I don’t think supervillains really get enough credit. Yes, I realize they have picked questionable career paths, but I also see them as polarized characters. On one side, they’re evil incarnate but, on the other side, they actually do demonstrate some good qualities when it comes to business leadership. I’ve spelled out five qualities displayed in both strong leaders and our comic book antagonists.

I know this isn’t a technical writing topic, but I’d neverhteless like to share it as a blog entry on here. 

1. Supervillains Share Their Vision

Apparently 68% of employees don’t understand their company’s vision.
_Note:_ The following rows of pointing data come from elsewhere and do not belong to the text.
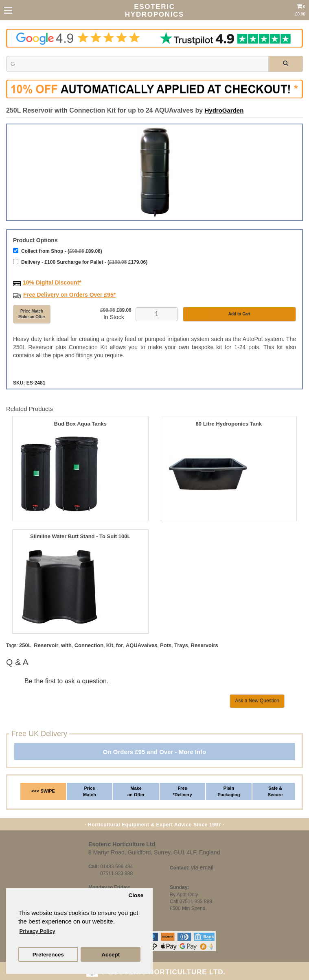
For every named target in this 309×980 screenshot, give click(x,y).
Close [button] (136, 895)
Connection (89, 645)
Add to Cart (239, 314)
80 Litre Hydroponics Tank (229, 424)
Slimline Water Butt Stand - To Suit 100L (80, 537)
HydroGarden (224, 110)
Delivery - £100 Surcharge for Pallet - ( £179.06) (80, 262)
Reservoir (46, 645)
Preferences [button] (48, 954)
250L (25, 645)
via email (202, 867)
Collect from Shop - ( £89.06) (57, 251)
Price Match (90, 791)
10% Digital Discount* (52, 282)
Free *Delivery (182, 791)
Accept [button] (110, 954)
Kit (110, 645)
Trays (181, 645)
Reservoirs (204, 645)
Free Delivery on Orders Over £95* (69, 295)
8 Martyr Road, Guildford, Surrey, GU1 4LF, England (154, 852)
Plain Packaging (228, 791)
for (119, 645)
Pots (166, 645)
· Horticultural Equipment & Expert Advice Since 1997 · (154, 825)
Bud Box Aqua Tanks (80, 424)
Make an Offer (136, 791)
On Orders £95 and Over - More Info (154, 752)
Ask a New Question (257, 701)
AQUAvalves (142, 645)
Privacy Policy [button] (37, 931)
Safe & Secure (275, 791)
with (66, 645)
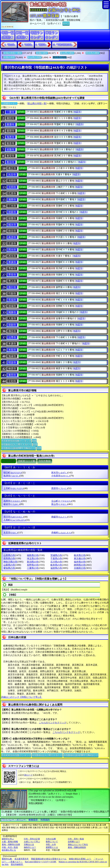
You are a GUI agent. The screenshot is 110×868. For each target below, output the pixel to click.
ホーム (66, 23)
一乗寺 (10, 112)
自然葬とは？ (74, 842)
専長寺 (12, 275)
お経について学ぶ (32, 842)
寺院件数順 (45, 461)
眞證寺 (12, 237)
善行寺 (12, 287)
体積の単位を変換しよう (80, 859)
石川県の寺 (56, 562)
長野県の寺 (33, 565)
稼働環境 (33, 819)
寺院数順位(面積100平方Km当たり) (18, 448)
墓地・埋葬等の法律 (11, 844)
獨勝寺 (12, 312)
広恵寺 (12, 193)
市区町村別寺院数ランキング (16, 440)
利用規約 (45, 819)
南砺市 (59, 517)
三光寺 (12, 206)
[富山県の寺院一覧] (37, 103)
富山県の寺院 (34, 57)
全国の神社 (42, 53)
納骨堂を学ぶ (8, 839)
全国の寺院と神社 (12, 53)
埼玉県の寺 (33, 558)
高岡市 (12, 501)
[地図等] (77, 112)
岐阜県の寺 (56, 565)
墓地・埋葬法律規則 (77, 847)
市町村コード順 (27, 461)
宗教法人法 (29, 844)
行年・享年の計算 (32, 839)
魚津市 (11, 475)
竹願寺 (12, 293)
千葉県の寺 (56, 558)
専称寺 (12, 269)
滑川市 (13, 517)
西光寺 (12, 250)
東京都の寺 (80, 558)
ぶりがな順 (8, 461)
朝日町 (12, 472)
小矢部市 (60, 475)
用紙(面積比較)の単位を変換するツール (48, 859)
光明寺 (12, 181)
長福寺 (12, 300)
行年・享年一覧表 (76, 839)
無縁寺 (12, 356)
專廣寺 (12, 262)
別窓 (34, 440)
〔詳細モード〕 (9, 103)
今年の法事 (51, 839)
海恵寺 (10, 137)
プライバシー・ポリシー (13, 819)
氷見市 (10, 532)
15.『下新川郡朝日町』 (63, 45)
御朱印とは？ (30, 847)
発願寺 (12, 325)
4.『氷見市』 (28, 45)
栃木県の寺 (80, 555)
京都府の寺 (80, 568)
Strong leaders can assist in resolving this dilemma by ensuring that they regularly share the company vision with their employees. The foundation for goal setting and action planning comes from a clear vision. Leaders who can articulate their vision – and do so with some regularity –  provide direction and inspiration.

Ultra-Humanite

Time and time again, and most of the time through monologue, supervillains reveal their plot and share their vision. Superheroes don’t share their vision with this same kind of consistency because there’s an unspoken assumption that we already know what forces drive them, most likely because we see them every month in their comic book exploits. Supervillains come and go, only to return again another day, but tend to articulate their vision when they do so.

2. Supervillains Believe in Their Capabilities

Strong leaders establish a level of credibility through confidence and trust. They believe in their vision, goals, core values and, most importantly, they believe in the people who will accomplish them. While somewhat exaggerated, supervillains exemplify this very quality. They’re confident to the point of arrogant and they trust their plots, powers and people to the point of insane tenacity. Nevertheless, one can’t deny that supervillains believe in their capabilities. 

Kang the Conqueror

3. Supervillains Strategize and Plan

Rome wasn’t built overnight and neither can the transformational work that leaders recommend and sponsor. Strategic planning and execution takes time, thoroughness and patience. Granted, leaders have the agility to respond while in a crisis, but good leaders analyze and adapt their plans to new circumstances, turning problems into opportunities.

Moleman

When we look at business leadership through the lens of our comic book archetypes, we see an interesting paradigm between superheroes and supervillains. Superheroes are reactive and operational, while supervillains are proactive and transformational. Superheroes constantly respond to problems when they arise, only to work to fix things back to their prior states. Supervillains, however, sit in their secret lairs – sometimes for years on end – and conceive of ways to change the status quo.  

4. Supervillains Empower Their Employees

Strong leaders not only believe in their capabilties, relying on the core strengths of their team, but they also recognize the individual strengths of each team member. They respect that each person has unique skills and competencies that may provide value to the team. They enable their employees, giving them the tools and information they require to work, and recognize their contributions and how they fit with the bottom line. All of this leads to a highly motivated workforce.

Serpent Society

Just look at Lex Luthor and his Injustice Gang, or Doctor Octopus and his Sinister Six, or Sidewinder and his Serpent Society. The same can be said about these supervillains. These leaders know their lofty plans require a group effort and that a synergy comes from teamwork.

5. Supervillains Develop Human Resources

Strong leaders encourage lifelong learning that continuously builds skills throughout the career of their team members. They embrace mentorship programs, peer collaboration opportunities, individual development and succession planning. Even the most egotistical supervillains understand the importance of professional development and ensure that their staff have short-term opportunities for stretch assignments and long-term opportunities for advancement.